All those people, my dear, Alexander Pope, Horace Walpole, Lord Hervey and Lady Mary herself, are so nasty. Oh my smelling salts! Or a lavender-sprinkled handkerchief!

That talent to enjoy was poisoned and distorted by the society in which she moved, what Dervla Murphy calls not the Age of Reason but the Age of Savagery. The attacks made on her by Pope would have dragged him into a court of law for libel nowadays, and Horace Walpole’s insinuation that she suffered from venereal disease (‘the half she yet retains of nose’) would have got him a ruinous fine. In the eighteenth century these jibes were permissible, and Lady Mary’s record as an adversary in the field is not negligible.
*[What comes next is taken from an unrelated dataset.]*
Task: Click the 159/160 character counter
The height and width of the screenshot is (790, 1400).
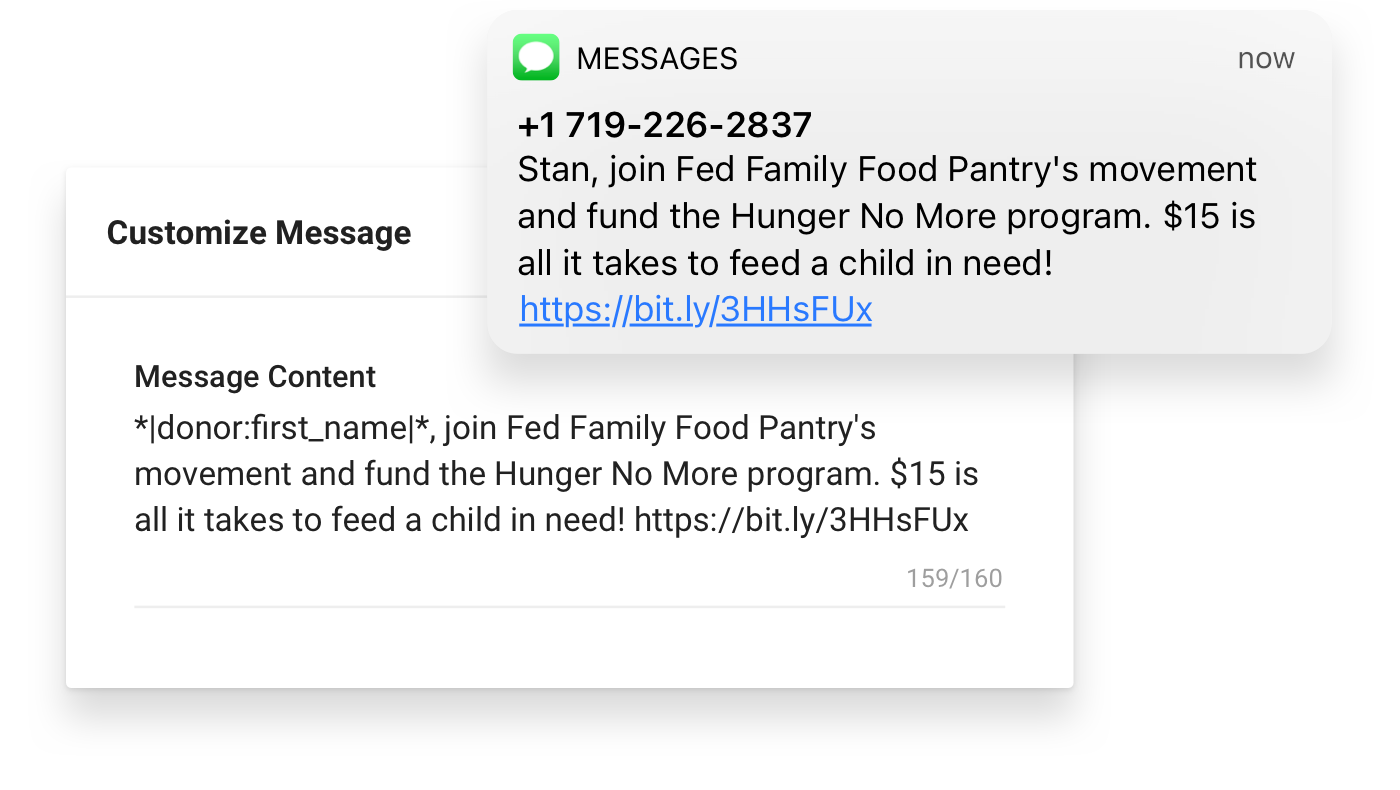Action: (x=954, y=578)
Her caricature of the hunchbacked Pope could only be acceptable amongst hardened cynics.
On the whole, Tory Historian prefers Lady Mary’s robust attitude and responses to Ms Desai’s vapours, particularly as she shows no knowledge or understanding of the period or of the writers involved.
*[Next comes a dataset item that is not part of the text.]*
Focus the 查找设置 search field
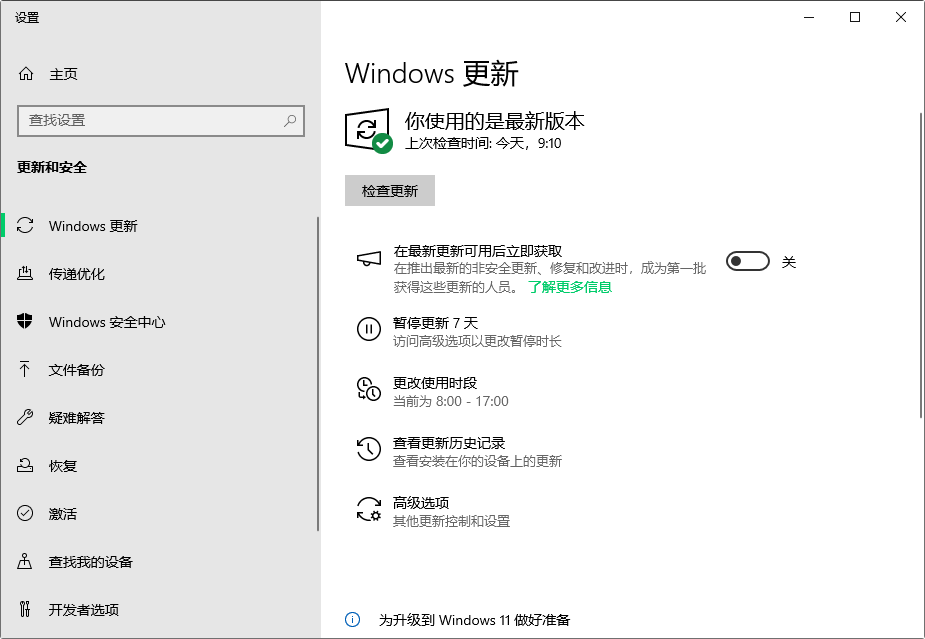The height and width of the screenshot is (639, 925). (161, 121)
Her reference to Dervla Murphy, another non-expert in the subject and another lady given to faintness when writing of the nastiness of the past, is to another edition of the Letters, published by Century in 1988. In it, apart from being horrified by the nastiness of all those brutish people, Ms Murphy apparently speculated whether Lady Mary would have been better off born in the twentieth century and being a career woman.

One wonders the reasoning that makes publishers pick such people to introduce eighteenth century letters. Let’s see. Lady Mary Wortley Montagu was an English woman writer who travelled eastwards to Constantinople and lived there for a year or so. Anita Desai is an English woman writer who was born in the mysterious Orient of half-Hindu, half-German parentage and Dervla Murphy is an Irish woman traveller and bicyclist who has written books about her adventures. So the last two should be able to write about the first one.
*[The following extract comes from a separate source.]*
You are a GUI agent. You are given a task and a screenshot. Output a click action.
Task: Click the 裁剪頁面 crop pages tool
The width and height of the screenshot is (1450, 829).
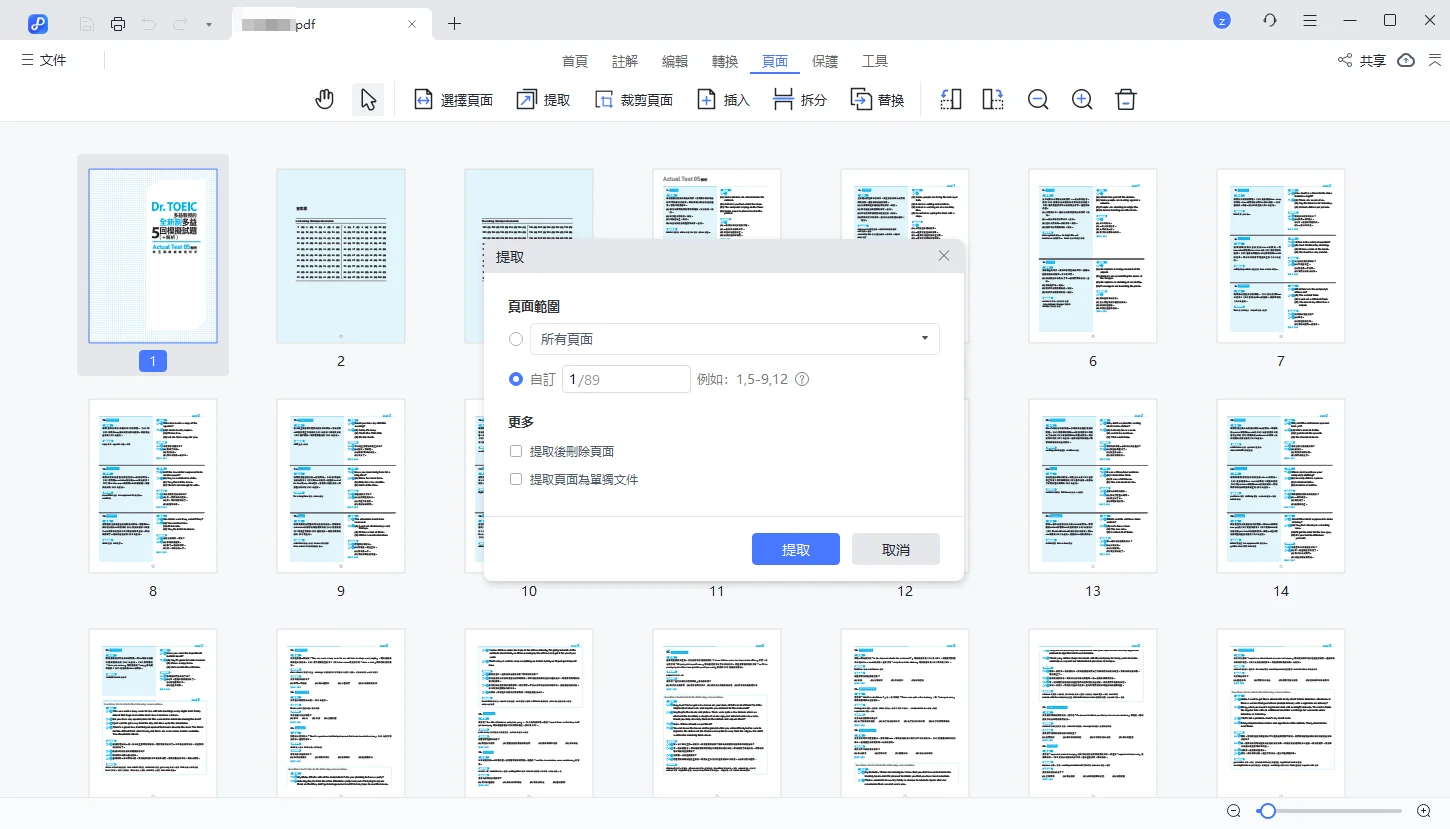coord(634,99)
Well, never mind, the letters themselves are very well worth reading.

4 comments

  1. Anonymous Says:
  2. It's a not a statement about History, it's a statement about the past - you'll appreciate the critical distinction. You seriously want novelists to refrain from talking about the past? On a mundane level the statement is uncontroversially and obviously true. Of course things were done differently in the past. It's perfectly possible that the relationships, meanings and functions expressed by these actions don't change. That's an interesting possibility, and an intelligent engagement with the book invites reflection would invite reflection on it. By sweeping aside "the details", you've ruled out everything that novelists are traditionally interested in. A novel is precisely about "the details" of life. And even if you still don't think it's true, it doesn't mean it shouldn't have been written. It's a work of prose fiction, narrated by an unreliable narrator. To assume we are meant to accept a statement like this uncritically and unquestioningly as the author's view is a shockingly naive way of treating a novel. Everything in a novel is up for debate. If you're only going to allow true statements in fiction you're going to get some damned boring books.

    If Novelists shouldn't comment on History, perhaps Historians should think twice about commenting on Novels.

     
  3. And people who do not give names should refrain from commenting altogether, particularly when they have not read the posting, which is about letters not novels.

     
  4. Anonymous Says:
  5. But the point is still valid.

     
  6. Anonymous Says:
  7. tsk foreign country. The past is a foreign country.